YOUR ASSIGNMENT
Go through the following data and transcribe exactly the stretch of lines from the one holding "Terms & Conditions (138, 2417)" to the one holding "Videos (113, 50)", both included.

SUPPLIED DATA

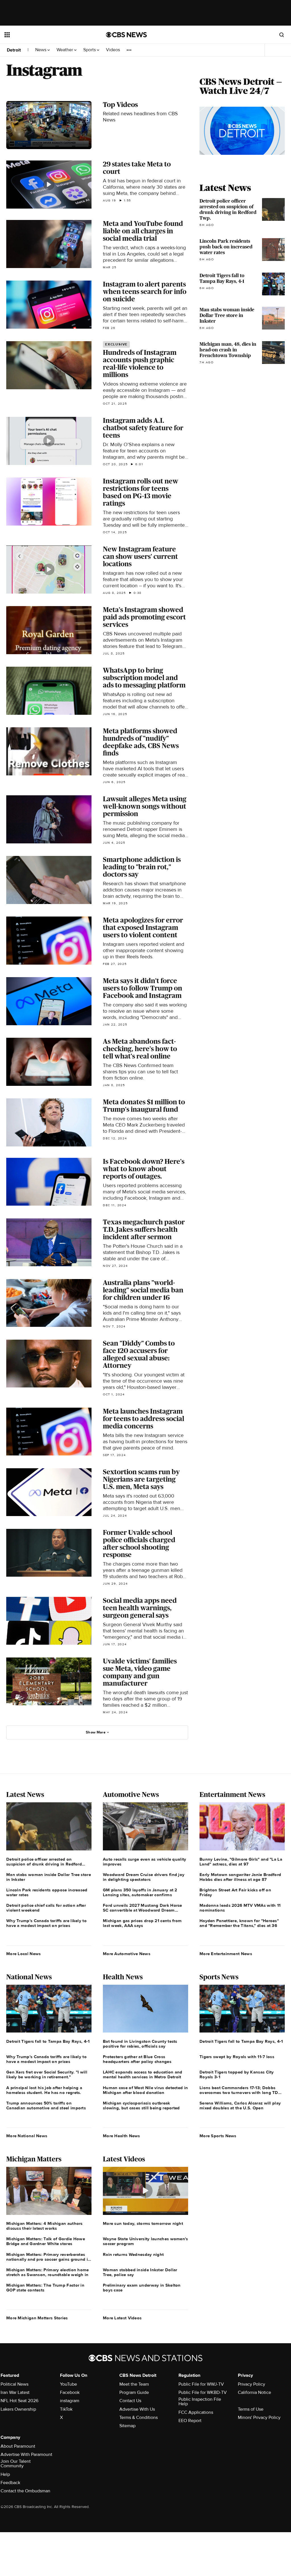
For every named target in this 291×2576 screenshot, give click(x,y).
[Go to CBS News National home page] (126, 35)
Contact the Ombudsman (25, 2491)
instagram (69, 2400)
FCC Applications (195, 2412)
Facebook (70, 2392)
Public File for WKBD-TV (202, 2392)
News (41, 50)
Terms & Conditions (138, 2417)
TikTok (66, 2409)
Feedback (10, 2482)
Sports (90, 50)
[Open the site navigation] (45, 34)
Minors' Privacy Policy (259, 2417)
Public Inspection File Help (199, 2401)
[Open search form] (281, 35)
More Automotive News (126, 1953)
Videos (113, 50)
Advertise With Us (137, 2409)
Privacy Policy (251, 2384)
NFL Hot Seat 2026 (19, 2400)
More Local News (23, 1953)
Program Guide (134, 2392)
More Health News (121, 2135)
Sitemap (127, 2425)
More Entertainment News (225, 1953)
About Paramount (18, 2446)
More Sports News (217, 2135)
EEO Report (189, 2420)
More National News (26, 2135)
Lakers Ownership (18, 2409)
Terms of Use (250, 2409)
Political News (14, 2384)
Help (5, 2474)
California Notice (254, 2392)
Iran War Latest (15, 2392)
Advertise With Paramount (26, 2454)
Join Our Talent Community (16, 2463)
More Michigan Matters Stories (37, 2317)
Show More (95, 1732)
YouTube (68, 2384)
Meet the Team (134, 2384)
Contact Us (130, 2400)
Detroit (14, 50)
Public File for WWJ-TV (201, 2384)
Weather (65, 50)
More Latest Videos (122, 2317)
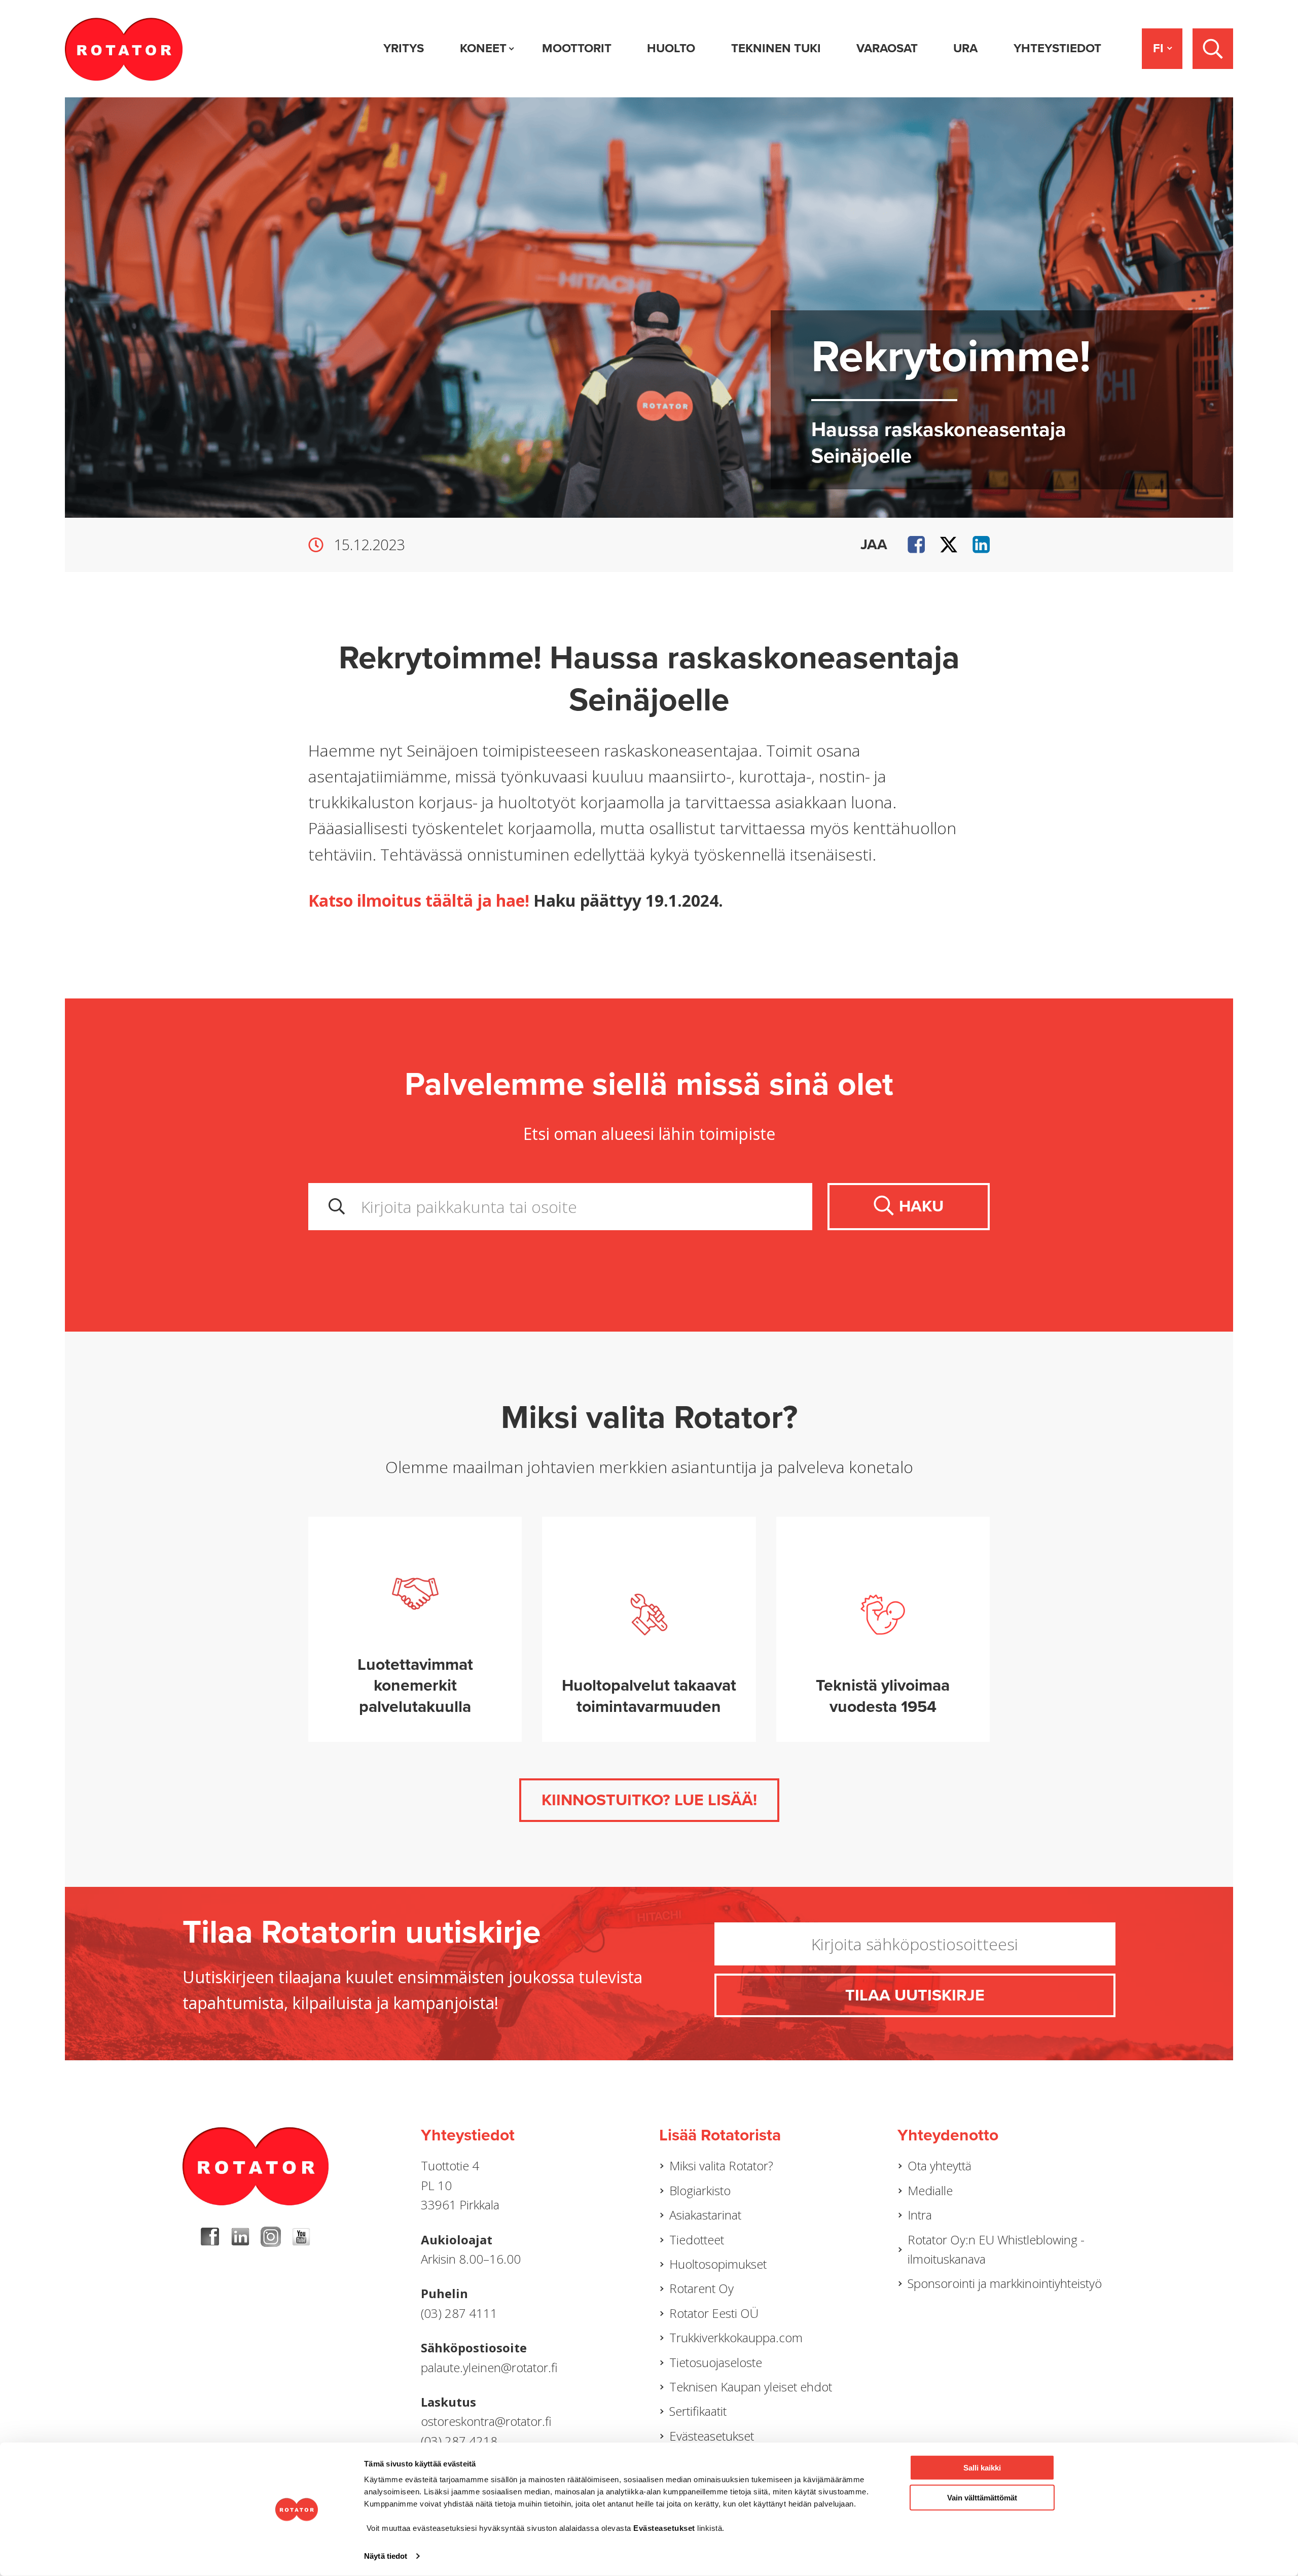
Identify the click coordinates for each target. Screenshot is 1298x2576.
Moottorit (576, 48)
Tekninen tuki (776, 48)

---

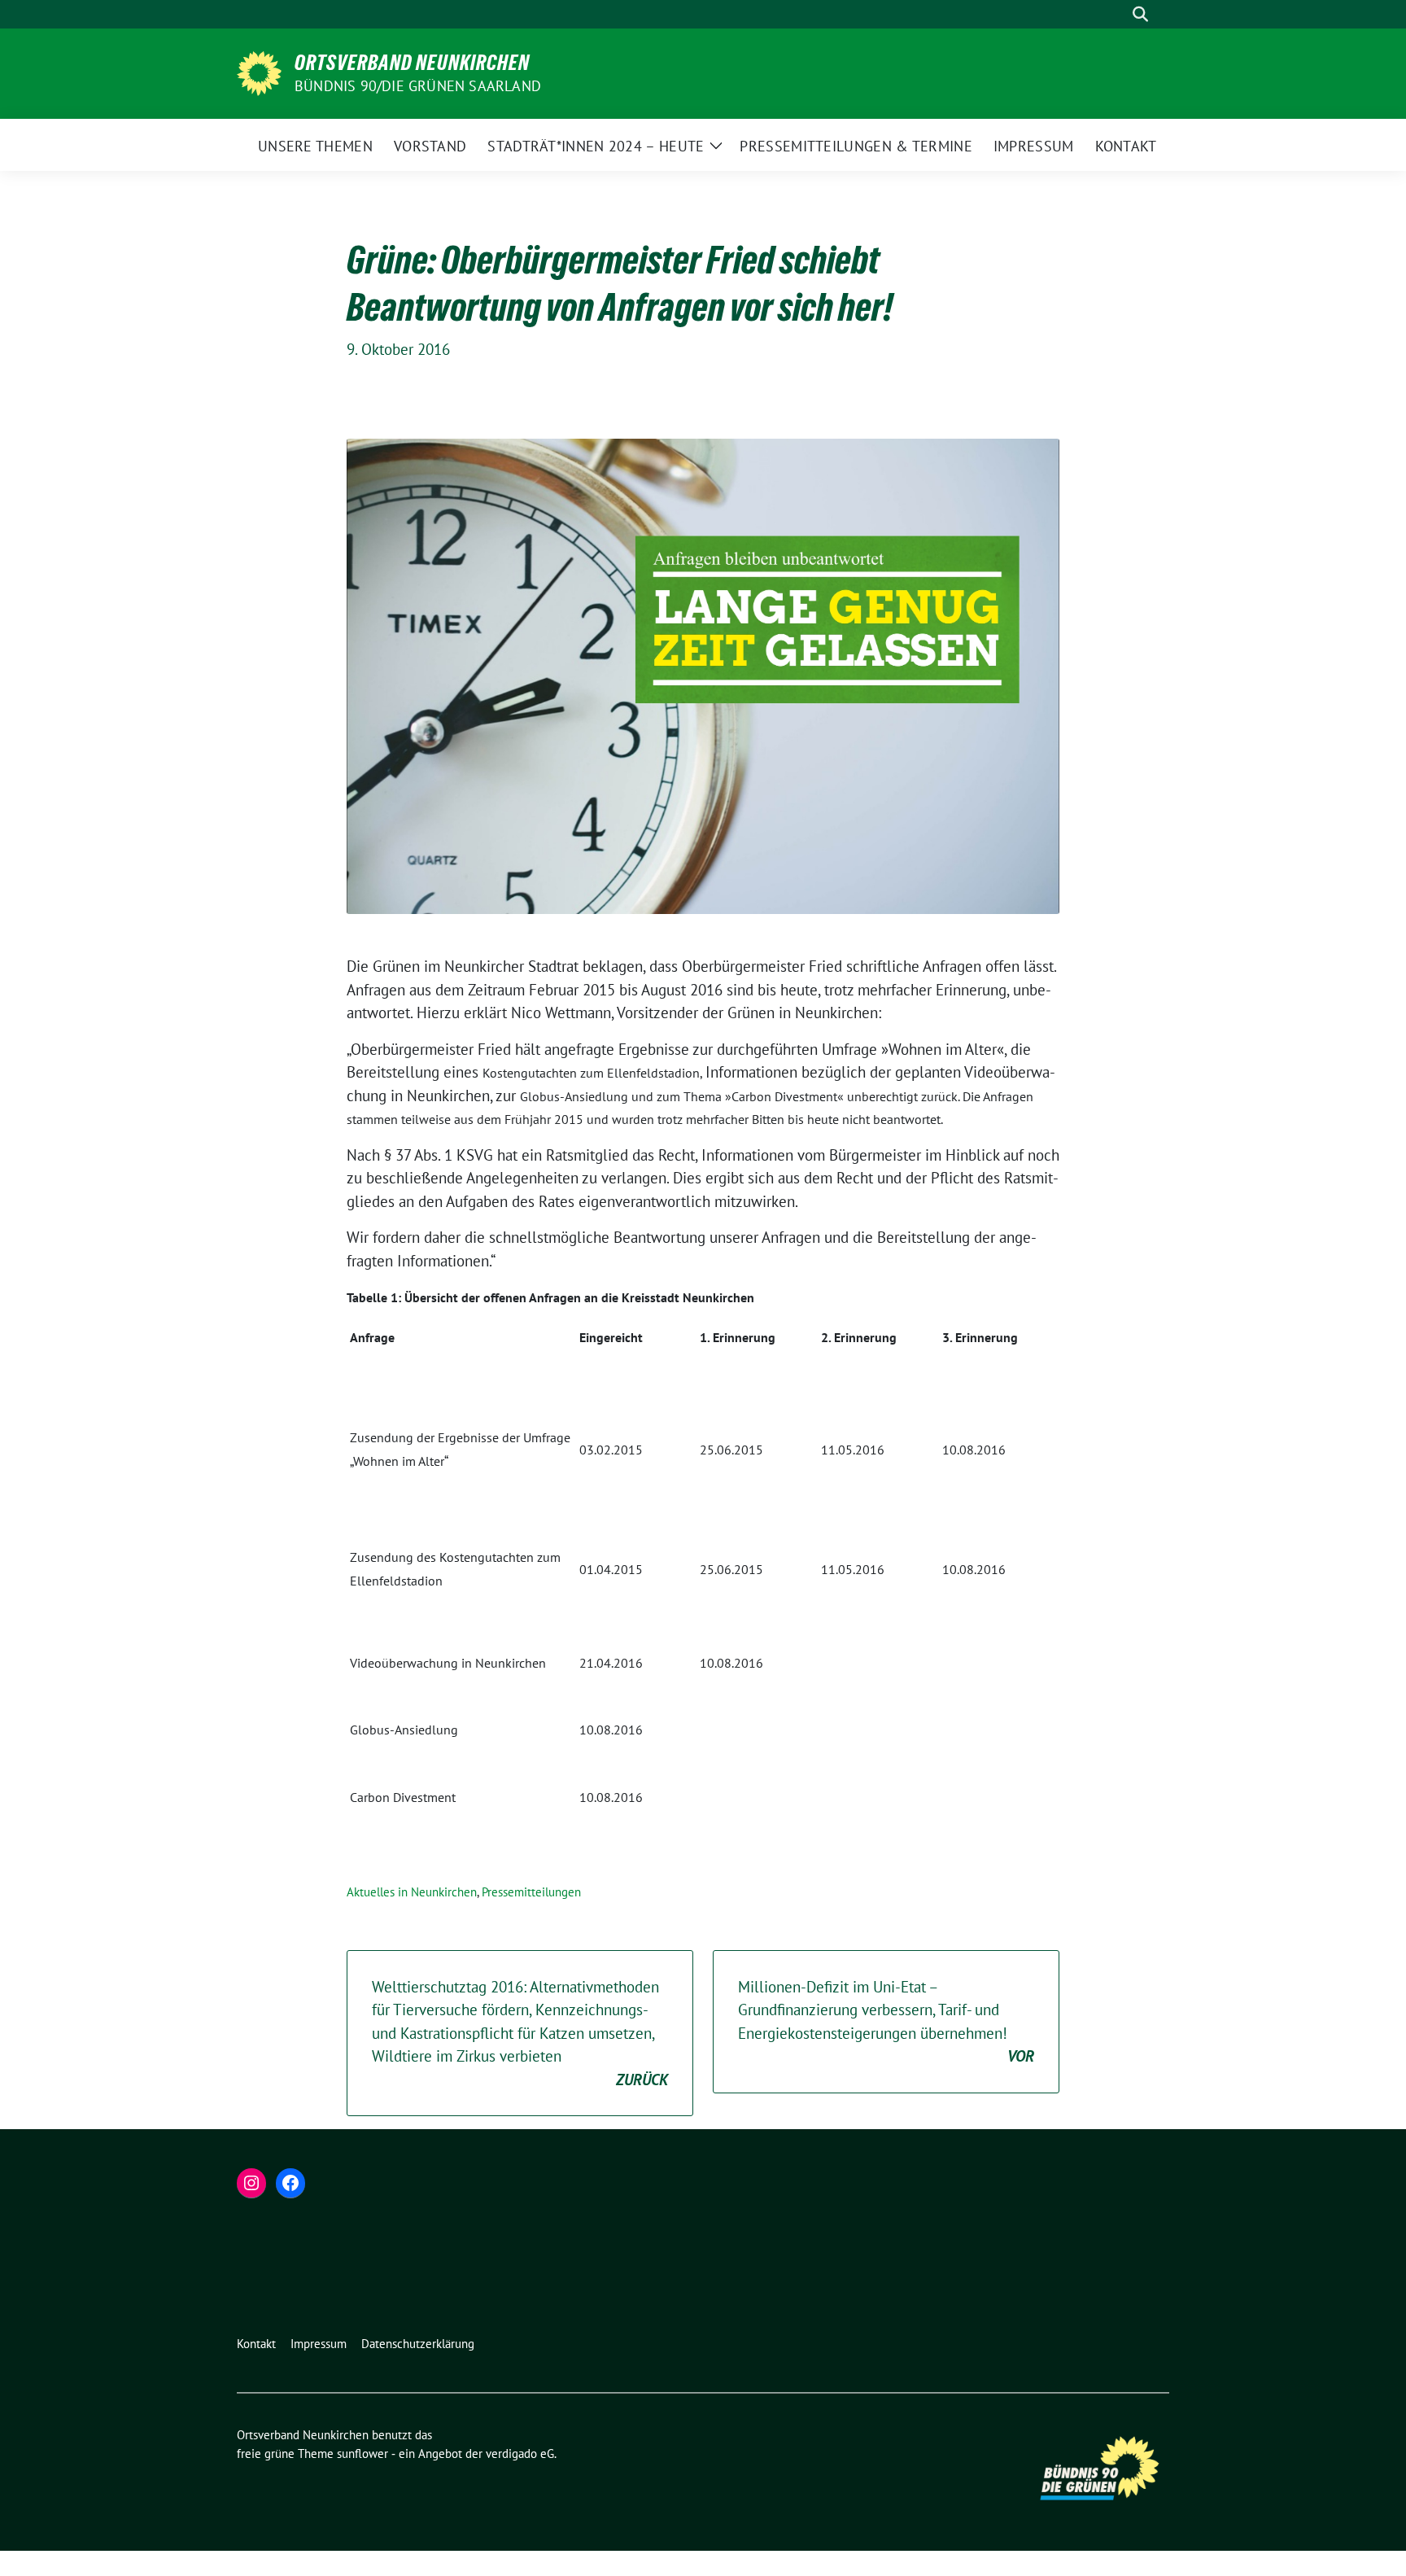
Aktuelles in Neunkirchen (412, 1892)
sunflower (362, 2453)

OUTPUT OF THE EXERCISE
Terms & Conditions (138, 2417)
TikTok (66, 2409)
Feedback (10, 2482)
Sports (90, 50)
[Open the site navigation] (45, 34)
Minors' Privacy Policy (259, 2417)
Public Inspection File Help (199, 2401)
[Open search form] (281, 35)
More Automotive News (126, 1953)
Videos (113, 50)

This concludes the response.